Un documental poco visto en México, Caminantes (2001), del estupendo cineasta español Fernando León de Aranoa, exhibe, sin proponérselo, la raíz del problema. El asunto de la película es otro, la Marcha del Color de la Tierra del Ejército Zapatista de Liberación Nacional. Sin embargo, el cineasta optó por un método inusual. En vez de acompañar la movilización indígena, la esperó en la comunidad purépecha de Nurío, donde se celebraría una gran asamblea nacional del Congreso Nacional Indígena a la llegada de la caravana que venía de Chiapas y de todo México. Allí se puso a platicar con la población y a documentar su vida cotidiana. Destaca el testimonio de una maestra de primaria, quien cuenta del gran problema de los niños solos (una epidemia en Michoacán desde entonces), cuyos padres y madres se marcharon al norte y mandaban dólares. El dinero no era el problema, o lo era en otro sentido: facilitaba el tonto consumismo. Si acaso crecieron con alguna hermana adolescente o abuelos de limitada disposición para educar y ejercer autoridad parental.
La profesora se expresaba alarmada, sobre todo porque pocos compartían su preocupación. He ahí el caldo de cultivo de lo que vivimos hoy, que no se puede simplificar como mero saldo del neoliberalismo. Somos nosotros. Esas condiciones no han cambiado. Caminantes muestra uno de los escenarios previos a la guerra contra el crimen
del presidente Felipe Calderón un sexenio después. ¿Cuántos de aquellos o parecidos niños serían reclutas de los Templarios y otros grupos delictivos y kitsch? ¿Cuántas de esas niñas fueron casadas a la fuerza y abandonadas por la pareja, prostituidas, muertas en Ciudad Juárez, Ecatepec, Tijuana, o lo serían pronto?
Es apenas un botón de muestra. Ampliemos el panorama a la descomposición epidémica que, con gran fluidez, hace 20 años recorre estados, ciudades, regiones, municipios, sumado al tradicional dúo padre ausente-madre trabajadora. Décadas en que los adultos no ven a los niños ni como carne de cañón, dejándolos entre el odio y el miedo, como botín del mercado canalla.

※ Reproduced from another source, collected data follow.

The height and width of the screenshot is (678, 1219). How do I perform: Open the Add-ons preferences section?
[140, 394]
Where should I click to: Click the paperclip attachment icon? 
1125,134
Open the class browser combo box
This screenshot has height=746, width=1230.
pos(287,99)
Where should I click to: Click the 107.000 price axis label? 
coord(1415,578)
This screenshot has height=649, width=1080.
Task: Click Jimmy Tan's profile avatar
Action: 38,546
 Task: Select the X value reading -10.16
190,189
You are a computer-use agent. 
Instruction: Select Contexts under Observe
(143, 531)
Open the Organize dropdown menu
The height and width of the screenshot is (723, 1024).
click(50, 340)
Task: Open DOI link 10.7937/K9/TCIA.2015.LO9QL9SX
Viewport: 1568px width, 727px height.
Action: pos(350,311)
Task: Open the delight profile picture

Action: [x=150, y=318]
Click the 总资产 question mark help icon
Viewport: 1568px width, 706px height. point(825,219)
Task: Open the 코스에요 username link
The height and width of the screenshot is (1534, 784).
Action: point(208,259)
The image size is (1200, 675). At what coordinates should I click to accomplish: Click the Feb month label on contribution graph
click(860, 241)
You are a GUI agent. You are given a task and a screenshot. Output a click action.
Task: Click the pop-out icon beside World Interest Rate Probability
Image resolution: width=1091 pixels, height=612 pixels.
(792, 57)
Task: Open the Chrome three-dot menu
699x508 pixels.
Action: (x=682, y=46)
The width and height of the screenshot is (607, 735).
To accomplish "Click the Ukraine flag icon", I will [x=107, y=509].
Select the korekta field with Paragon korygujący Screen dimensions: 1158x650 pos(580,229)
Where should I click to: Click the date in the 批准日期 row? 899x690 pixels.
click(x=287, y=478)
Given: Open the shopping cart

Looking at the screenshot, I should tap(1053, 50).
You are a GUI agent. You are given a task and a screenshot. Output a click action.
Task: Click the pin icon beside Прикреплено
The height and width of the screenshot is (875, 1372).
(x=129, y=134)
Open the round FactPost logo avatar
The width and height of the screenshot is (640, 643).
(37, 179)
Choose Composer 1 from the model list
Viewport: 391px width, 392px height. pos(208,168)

Fáciles de predar, permanecen expuestos a familiares, sacerdotes, pastores, entrenadores, vecinos y criminales de verdad en medio de una crisis escolar tremenda (siendo los 43 de Ayotzinapa el máximo símbolo de este desprecio). La corrupción, la avaricia electoral, las disputas gremiales y el cinismo del gran capital han jugado su parte. Y sí, tenemos algunas universidades y colegios de excelencia (hay burbujas, hay burbujas), pero el sistema educativo, formal e informal, está podrido. Infanticidios, feminicidios y, sí, homicidios, las esclavitudes, los abusos, los acosos, son perpetrados por niños que devinieron pésimos adultos.
¿Será que el remedio reside en campañas de moralización autoritaria, viejas cartillas reaccionarias, decálogos caprichosos, constituciones morales? ¿Hipócritas golpes de pecho de la derecha católica? ¿Movilizaciones juveniles tipo La Luz del Mundo, que igual respaldan a su patriarca pedófilo? ¿Campañas publicitarias de empresarios que ven la educación como negocio?
Vivimos un mundo peligroso y en peligro. México se ha vuelto un lugar letal para los humanos y la naturaleza. Resulta difícil resolver esto en el corto plazo, pero el futuro se construye hoy, lo venimos construyendo y mutilando desde anteayer. Los obvios antídotos para el patriarcado venenoso –educación, atención, bienestar emocional, libertad de imaginación, buena alimentación y todo el cariño posible para los niños y las niñas– deberían ser prioridad nacional. Y no lo son.